··· DATA SHOWN ···
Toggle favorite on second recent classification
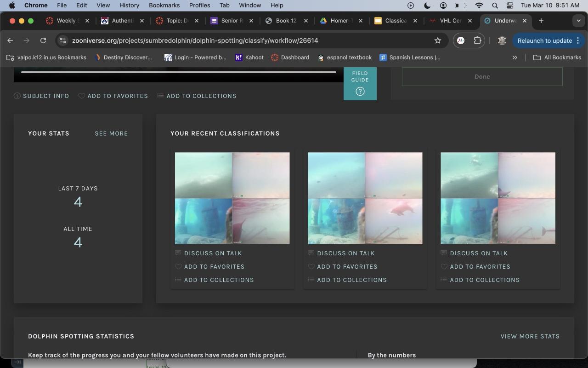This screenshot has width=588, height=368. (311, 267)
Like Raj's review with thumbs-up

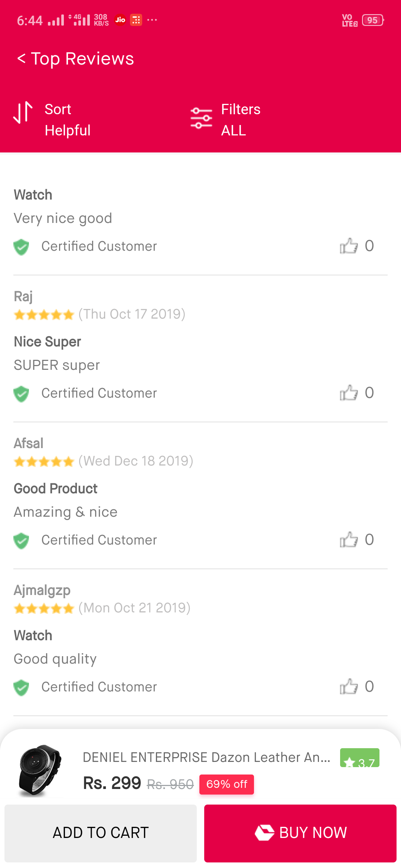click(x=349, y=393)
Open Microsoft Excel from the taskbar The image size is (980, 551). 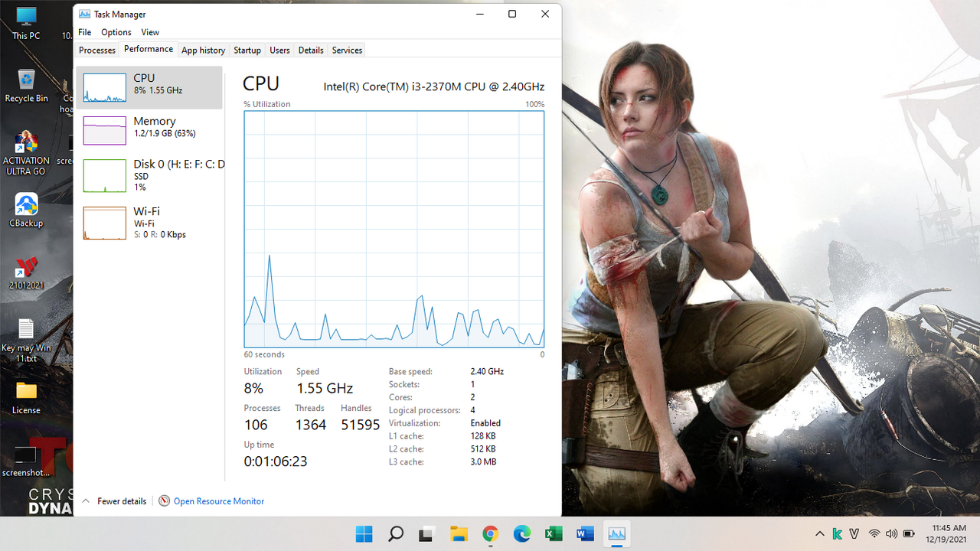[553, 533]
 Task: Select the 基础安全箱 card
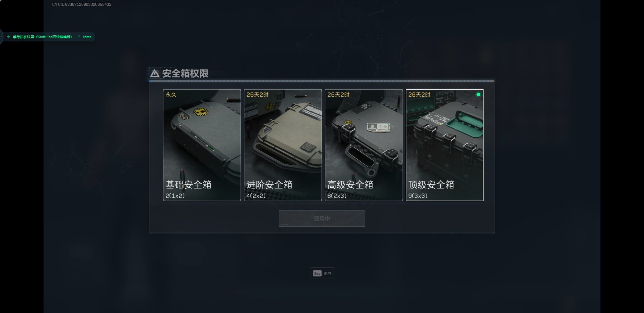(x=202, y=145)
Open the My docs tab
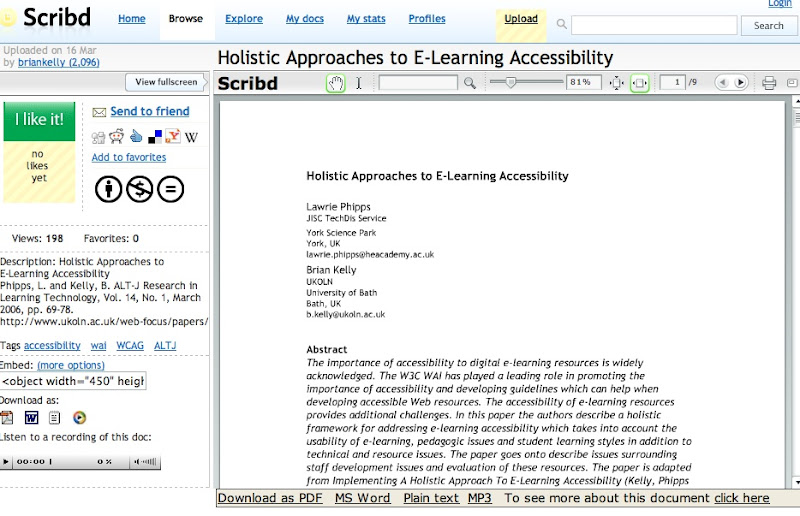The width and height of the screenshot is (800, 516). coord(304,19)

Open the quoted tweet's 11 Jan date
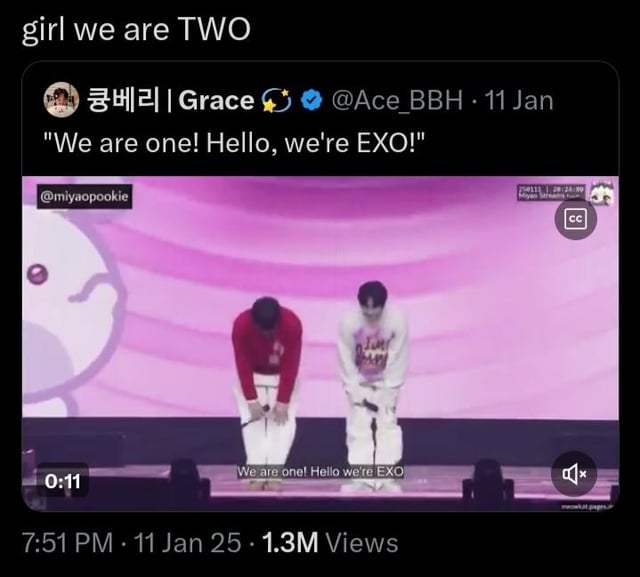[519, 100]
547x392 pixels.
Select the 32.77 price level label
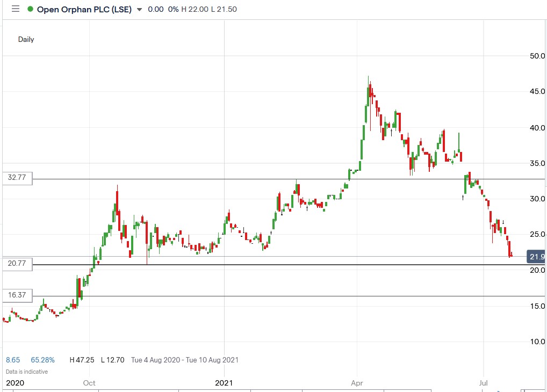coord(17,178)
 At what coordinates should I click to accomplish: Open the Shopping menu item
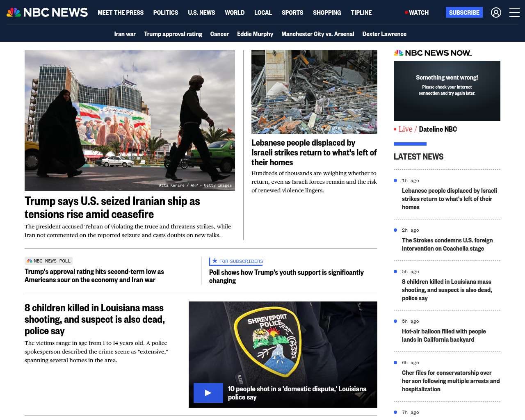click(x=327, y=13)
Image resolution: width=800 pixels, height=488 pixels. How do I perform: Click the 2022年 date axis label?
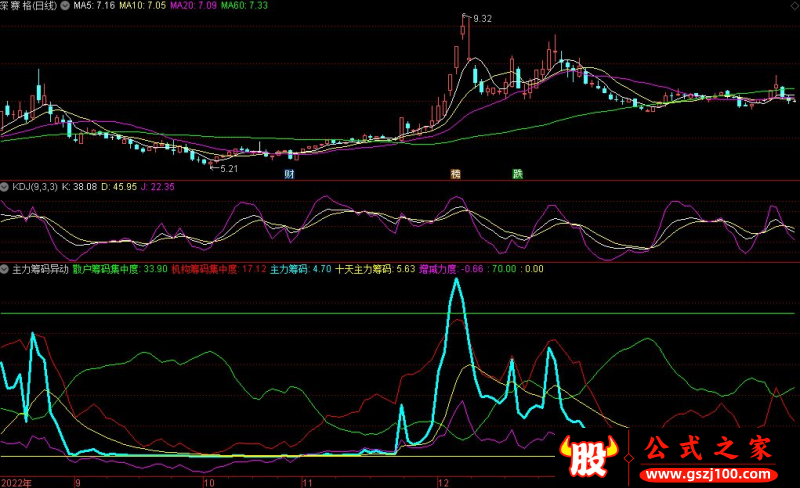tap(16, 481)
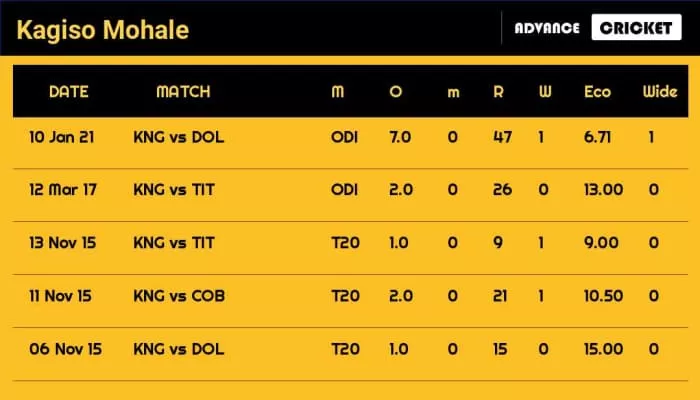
···
YOUR INSTRUCTIONS – Retype the lines from the one containing "547x392 pixels." down to the last line of the records, both included, exactly and nothing more. Pictures stay out.

OUTPUT FOR THIS TASK –
547x392 pixels.
Select the 32.77 price level label
coord(17,178)
 At what coordinates should I click to accomplish: Open the Shopping menu item
click(x=327, y=13)
Image resolution: width=800 pixels, height=488 pixels. How do I perform: Click the 2022年 date axis label?
tap(16, 481)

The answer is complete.